Our rehearsal times are split between this space and our office at the University of the Arts in the heart of West Berlin – just off the sparkle and ritz of Kurfürstendamm – the 5th Avenue of West Berlin. Here we have the opportunity to mix with our colleagues and our college students. Between these two environments, between East and West, children and experience, my world is constantly shifting. These are the things that create balance, keep me in reality.

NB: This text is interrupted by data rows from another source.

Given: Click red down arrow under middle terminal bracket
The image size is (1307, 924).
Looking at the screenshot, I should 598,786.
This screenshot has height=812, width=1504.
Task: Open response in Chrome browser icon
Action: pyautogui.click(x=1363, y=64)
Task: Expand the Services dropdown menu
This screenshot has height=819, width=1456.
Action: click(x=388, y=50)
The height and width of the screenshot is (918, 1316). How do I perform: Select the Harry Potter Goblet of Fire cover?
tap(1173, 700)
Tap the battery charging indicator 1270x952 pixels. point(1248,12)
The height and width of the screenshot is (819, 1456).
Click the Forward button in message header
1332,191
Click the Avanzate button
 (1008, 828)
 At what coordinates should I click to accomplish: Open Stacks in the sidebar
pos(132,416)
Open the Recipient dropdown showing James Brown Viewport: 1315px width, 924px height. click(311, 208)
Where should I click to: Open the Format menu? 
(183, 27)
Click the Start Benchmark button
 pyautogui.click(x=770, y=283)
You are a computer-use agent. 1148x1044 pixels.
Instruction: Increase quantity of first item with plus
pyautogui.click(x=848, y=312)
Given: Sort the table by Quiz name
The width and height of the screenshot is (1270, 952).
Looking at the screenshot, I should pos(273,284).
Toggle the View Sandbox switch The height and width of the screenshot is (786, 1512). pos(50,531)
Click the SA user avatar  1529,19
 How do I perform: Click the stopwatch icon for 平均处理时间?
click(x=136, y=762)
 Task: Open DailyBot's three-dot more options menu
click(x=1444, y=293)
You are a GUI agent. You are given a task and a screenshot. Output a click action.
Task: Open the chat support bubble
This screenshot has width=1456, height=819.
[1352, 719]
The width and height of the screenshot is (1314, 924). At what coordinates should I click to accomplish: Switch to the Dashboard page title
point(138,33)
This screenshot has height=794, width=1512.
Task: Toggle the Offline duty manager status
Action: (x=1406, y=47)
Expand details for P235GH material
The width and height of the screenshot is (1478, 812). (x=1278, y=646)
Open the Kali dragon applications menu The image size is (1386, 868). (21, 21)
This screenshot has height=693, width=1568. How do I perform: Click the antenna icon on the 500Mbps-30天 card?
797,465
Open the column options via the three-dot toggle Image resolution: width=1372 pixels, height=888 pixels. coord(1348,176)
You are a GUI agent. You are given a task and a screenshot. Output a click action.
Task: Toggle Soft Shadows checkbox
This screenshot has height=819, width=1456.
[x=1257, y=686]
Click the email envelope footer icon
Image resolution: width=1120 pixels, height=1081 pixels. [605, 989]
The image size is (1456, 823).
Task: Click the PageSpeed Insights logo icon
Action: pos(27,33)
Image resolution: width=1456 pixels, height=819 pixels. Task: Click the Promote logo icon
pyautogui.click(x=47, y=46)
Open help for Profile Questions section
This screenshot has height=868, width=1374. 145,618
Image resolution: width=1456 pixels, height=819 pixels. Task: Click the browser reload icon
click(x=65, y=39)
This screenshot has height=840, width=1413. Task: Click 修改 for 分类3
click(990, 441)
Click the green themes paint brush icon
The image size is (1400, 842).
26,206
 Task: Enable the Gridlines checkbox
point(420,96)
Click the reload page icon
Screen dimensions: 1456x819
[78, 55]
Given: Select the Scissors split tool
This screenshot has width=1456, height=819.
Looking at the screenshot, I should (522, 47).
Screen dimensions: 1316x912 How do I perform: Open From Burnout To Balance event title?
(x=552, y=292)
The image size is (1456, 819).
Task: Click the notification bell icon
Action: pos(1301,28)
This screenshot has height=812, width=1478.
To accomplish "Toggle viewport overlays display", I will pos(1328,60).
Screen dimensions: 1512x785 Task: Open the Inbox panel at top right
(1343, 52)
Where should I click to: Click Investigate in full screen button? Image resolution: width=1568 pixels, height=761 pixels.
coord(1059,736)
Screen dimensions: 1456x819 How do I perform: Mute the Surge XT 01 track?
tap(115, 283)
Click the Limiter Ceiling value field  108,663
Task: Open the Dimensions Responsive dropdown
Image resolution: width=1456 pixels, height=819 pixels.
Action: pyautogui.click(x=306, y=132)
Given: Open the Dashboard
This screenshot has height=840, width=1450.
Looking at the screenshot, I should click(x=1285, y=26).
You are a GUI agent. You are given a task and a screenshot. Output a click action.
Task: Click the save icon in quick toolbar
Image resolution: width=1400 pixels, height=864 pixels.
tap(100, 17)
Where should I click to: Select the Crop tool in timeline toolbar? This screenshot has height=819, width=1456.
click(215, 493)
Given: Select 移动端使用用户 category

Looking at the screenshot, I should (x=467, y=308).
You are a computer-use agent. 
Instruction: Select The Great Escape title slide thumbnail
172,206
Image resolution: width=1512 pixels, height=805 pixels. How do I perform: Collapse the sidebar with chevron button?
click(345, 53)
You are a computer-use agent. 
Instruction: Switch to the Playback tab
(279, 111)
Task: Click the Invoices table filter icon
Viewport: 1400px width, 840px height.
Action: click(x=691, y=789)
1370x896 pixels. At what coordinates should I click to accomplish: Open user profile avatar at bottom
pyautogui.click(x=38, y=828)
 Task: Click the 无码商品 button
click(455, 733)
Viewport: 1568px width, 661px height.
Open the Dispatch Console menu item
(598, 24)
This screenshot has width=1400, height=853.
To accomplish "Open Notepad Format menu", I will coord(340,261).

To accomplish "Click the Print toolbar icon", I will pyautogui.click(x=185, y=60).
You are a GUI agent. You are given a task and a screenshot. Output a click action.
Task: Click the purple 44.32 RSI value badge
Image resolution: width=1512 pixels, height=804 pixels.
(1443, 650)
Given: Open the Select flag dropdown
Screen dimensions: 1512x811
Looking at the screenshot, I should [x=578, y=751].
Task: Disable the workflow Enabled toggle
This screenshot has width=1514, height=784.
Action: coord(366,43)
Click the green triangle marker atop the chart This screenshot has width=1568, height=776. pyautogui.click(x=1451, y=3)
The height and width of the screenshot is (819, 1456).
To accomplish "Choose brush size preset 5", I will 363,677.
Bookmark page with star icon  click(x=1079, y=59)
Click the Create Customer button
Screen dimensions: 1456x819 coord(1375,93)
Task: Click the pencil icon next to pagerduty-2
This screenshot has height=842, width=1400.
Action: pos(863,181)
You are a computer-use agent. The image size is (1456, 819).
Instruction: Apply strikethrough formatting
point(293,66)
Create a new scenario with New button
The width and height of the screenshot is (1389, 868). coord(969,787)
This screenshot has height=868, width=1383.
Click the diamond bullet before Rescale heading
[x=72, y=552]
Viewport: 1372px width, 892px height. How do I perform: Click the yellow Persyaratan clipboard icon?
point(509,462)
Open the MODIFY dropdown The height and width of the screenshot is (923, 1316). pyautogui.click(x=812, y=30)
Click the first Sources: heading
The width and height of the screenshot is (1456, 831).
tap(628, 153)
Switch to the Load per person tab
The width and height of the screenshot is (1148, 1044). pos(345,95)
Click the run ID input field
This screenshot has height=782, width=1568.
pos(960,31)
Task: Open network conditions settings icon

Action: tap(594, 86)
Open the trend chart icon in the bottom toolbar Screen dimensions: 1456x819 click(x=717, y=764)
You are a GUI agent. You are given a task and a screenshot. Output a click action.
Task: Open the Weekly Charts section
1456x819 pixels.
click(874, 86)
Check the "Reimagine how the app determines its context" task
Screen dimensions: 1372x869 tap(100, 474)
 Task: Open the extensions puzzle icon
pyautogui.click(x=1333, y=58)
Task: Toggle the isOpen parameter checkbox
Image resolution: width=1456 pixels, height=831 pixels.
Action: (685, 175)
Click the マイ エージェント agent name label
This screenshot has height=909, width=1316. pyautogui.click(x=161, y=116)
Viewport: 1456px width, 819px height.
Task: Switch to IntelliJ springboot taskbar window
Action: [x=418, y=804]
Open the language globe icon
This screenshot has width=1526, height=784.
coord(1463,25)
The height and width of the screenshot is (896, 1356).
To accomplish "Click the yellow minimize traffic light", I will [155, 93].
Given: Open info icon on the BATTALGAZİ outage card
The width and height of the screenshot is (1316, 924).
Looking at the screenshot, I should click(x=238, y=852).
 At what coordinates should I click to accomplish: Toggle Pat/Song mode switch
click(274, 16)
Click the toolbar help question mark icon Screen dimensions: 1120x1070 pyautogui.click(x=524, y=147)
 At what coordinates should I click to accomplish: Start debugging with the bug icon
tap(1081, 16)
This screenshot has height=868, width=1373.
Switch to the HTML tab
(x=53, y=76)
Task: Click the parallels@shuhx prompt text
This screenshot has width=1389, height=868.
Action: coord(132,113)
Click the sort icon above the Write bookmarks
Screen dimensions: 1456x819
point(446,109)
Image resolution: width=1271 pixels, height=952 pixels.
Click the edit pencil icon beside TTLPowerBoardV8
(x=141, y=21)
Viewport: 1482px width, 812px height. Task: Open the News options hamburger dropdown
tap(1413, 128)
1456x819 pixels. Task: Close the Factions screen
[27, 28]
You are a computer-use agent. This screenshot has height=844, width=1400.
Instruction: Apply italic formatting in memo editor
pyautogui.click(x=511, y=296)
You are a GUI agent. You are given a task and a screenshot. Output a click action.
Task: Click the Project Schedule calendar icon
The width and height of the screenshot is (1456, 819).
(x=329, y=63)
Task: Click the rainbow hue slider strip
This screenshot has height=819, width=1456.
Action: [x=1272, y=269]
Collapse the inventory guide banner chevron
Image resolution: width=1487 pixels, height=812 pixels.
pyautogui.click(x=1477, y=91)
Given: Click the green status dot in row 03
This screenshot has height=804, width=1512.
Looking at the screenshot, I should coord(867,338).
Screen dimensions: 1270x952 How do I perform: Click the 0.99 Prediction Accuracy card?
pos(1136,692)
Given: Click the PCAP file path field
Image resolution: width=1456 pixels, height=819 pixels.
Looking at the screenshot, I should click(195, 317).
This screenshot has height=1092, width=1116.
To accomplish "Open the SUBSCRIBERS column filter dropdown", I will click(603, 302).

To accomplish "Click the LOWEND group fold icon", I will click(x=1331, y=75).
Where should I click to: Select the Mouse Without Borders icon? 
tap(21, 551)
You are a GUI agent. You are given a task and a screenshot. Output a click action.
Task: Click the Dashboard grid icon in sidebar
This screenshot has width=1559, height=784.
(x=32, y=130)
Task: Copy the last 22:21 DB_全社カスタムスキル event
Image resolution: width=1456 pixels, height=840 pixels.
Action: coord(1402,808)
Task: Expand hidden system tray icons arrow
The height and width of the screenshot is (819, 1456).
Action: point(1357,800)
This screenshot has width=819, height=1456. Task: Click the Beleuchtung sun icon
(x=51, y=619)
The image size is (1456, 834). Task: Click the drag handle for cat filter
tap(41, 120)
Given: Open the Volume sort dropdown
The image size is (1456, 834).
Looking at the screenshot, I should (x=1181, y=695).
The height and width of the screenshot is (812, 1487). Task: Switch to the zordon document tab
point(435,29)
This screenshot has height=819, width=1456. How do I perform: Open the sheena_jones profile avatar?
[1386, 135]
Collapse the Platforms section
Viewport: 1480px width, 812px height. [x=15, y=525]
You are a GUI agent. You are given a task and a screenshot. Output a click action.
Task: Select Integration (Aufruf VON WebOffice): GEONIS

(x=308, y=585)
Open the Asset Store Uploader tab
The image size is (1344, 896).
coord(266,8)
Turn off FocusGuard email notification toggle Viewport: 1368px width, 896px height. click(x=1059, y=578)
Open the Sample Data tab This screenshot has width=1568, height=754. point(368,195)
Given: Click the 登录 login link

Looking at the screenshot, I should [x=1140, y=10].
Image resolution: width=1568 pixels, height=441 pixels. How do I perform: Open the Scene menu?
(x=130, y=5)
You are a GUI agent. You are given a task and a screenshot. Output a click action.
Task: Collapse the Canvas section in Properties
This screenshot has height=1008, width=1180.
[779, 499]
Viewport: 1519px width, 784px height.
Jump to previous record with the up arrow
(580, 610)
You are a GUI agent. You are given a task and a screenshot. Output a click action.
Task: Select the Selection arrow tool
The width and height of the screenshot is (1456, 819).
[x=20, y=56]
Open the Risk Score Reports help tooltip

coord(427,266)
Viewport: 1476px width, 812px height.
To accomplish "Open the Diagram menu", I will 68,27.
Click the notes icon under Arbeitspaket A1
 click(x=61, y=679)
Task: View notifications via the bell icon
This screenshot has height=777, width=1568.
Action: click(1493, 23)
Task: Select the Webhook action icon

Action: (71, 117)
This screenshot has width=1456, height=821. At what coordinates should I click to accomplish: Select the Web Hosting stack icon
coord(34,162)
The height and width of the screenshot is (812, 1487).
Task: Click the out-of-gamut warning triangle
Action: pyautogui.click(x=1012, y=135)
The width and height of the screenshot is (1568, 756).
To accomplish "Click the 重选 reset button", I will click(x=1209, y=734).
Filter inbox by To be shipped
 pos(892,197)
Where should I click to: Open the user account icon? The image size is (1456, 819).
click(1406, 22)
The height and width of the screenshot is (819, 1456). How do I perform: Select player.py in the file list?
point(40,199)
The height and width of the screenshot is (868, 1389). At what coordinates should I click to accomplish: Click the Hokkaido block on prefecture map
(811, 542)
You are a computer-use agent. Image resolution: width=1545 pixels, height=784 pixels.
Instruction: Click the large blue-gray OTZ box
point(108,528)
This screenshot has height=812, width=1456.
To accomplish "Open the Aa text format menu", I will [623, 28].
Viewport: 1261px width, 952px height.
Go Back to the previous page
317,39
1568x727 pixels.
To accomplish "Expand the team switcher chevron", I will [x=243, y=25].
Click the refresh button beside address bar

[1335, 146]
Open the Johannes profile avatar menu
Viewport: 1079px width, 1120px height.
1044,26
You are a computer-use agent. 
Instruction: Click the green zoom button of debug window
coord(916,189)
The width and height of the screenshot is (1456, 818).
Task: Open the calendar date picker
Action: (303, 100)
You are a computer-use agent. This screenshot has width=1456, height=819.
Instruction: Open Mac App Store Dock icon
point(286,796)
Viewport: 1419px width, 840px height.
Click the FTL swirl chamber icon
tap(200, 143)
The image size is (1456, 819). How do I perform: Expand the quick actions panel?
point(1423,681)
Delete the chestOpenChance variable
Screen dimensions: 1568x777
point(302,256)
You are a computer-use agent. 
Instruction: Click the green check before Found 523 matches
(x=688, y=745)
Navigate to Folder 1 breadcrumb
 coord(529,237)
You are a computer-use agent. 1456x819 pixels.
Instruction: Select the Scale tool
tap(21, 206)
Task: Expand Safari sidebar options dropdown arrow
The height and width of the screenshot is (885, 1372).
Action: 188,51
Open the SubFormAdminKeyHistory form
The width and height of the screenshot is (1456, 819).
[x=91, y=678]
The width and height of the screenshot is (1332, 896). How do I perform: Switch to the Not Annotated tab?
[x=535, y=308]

My battery is running low now, my hands nearly frozen as I finish typing with thumbs on my iPhone – I see the Kindergarten up ahead, in the morning fog. To my left is Checkpoint Charlie, and up ahead is the glorious Gendarmenmarkt, and behind is Potsdamer Platz and the home of the Berlin Philharmonic. And my home is behind us, too – our cosy home nestled in the woods, just outside of the city limits, within sight of the remnants of the Wall.

 

Read Anthea every Friday on Slipped Disc.

Comments

  • Britcellist says:

    Thank you for sharing your insights of a world most of us will never be a part of. It’s good to read about Barenboim’s work in the children’s sector. Experiences of closeup performers and music will be with them all their lives and some may be motivated to become musicians. We can never really tell what sparks a light in a child’s soul.

  • Marg says:

    This is just so inspiring … what children grow up with they believe is ‘normal’ and to expose children not only to classical music but live music and musicians right there to be touched as it were, is a tremendous gift to these kids. So many nowadays have to ‘discover’ classical music later in life now that music in schools has been cut right back over the last 20 years. As always I love your diary – the mundane (jar of hot tea) and the sublime. Toi toi for the upcoming tour. Come to Australia!

  • RW2013 says:

    With all respect for your 5th Avenue, I think that our Kurfürstendamm (which I’ve just travelled up to your fabulous Hauskonzert and back) is infinitely more classy.

  • Bill says:

    Minor point, but K. 590 is one of the Prussian quartets (575, 589, 590), which Mozart’s personal thematic catalog notes as being written for Friedrich Wilhelm II. The Haydn quartets (387, 421, 428, 464, 458, 465) are an earlier bunch.